Highlighting Ruby in haml-mode

Posted March 6, 2009

Along with Haml, I maintain the Haml language mode for Emacs. It’s reasonably featureful, including support for managing indentation, cutting and pasting nested regions (although by default there are no keybindings for this), and some syntax highlighting.

One thing it’s sadly lacked, though (until now!), has been support for highlighting embedded Ruby code in a reasonable manner. Emacs’ syntax-highlighting system, known as font-lock, is quite powerful and flexible, allowing all sorts of constructions to be highlighted using a reasonably straightforward, declarative syntax. On top of that, it ensures that even very large documents are highlighted as well as possible without parsing the entire thing.

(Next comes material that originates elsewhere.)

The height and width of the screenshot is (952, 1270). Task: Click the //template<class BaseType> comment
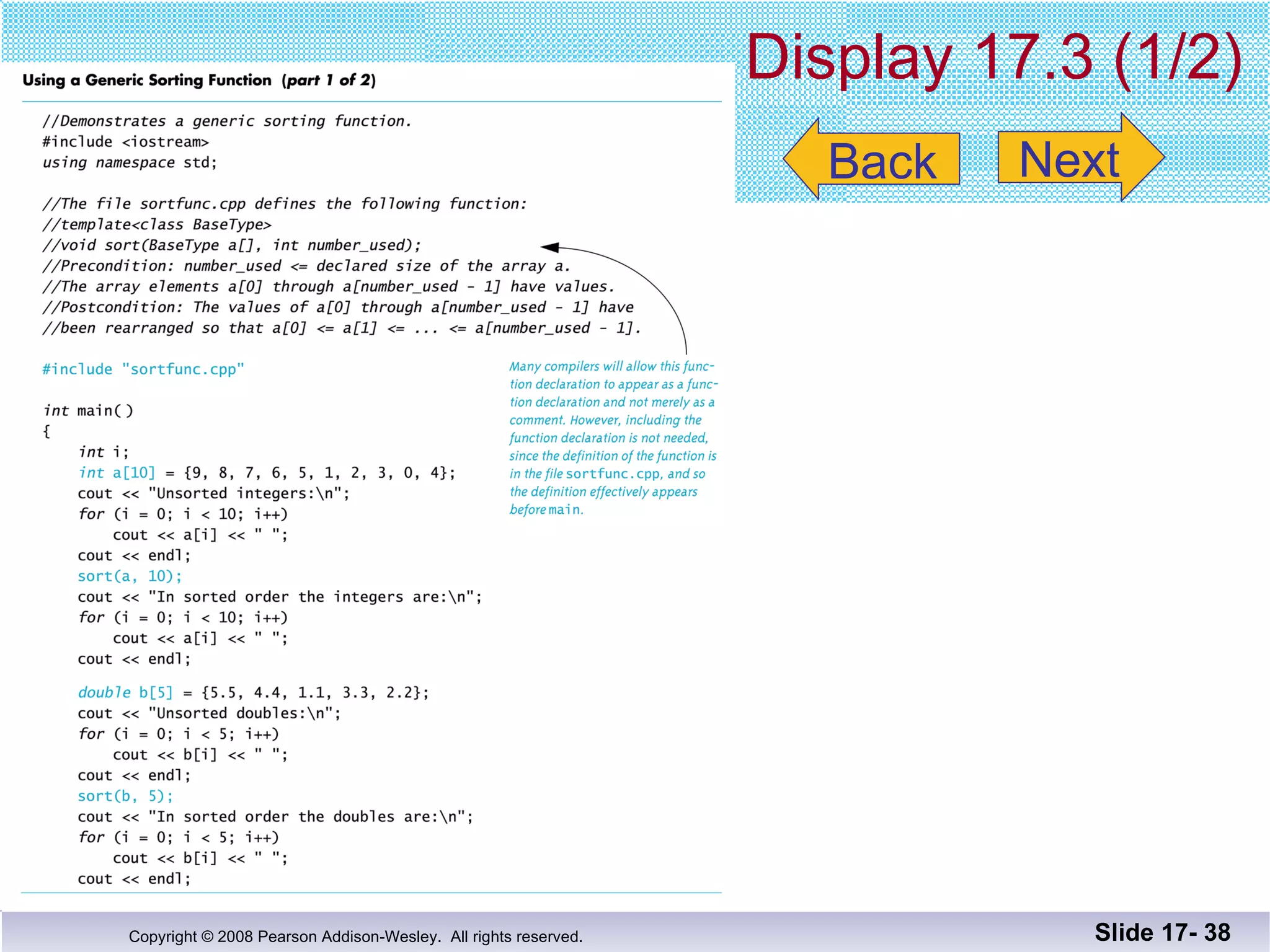(x=157, y=224)
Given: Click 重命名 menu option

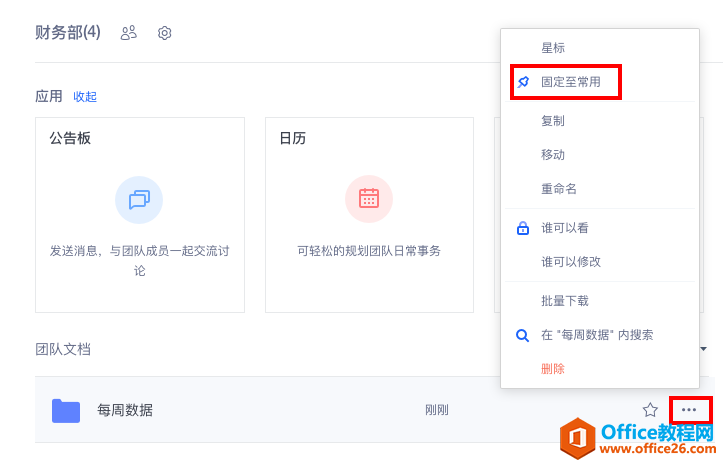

Unfortunately, for all its flexibility, font-lock doesn’t include any mechanism for highlighting a subsection of the document based on different rules than the rest of the document. So what I had going for a long time was a cop-out: I had a few random Ruby items (instance variables, strings, etc.) manually coded into the Haml font-lock specification, and the rest of it just went unhighlighted.

MuMaMo

Embedding one sort of syntax-highlighting in another is, of course, a rather common issue. It pops up all over the place when embedding stuff in HTML, like PHP or Ruby via ERB or even just Javascript via <script> tags or CSS via <style>. The standard Emacs answer for this is MuMaMo mode, which stands for “Multi Major Modes.”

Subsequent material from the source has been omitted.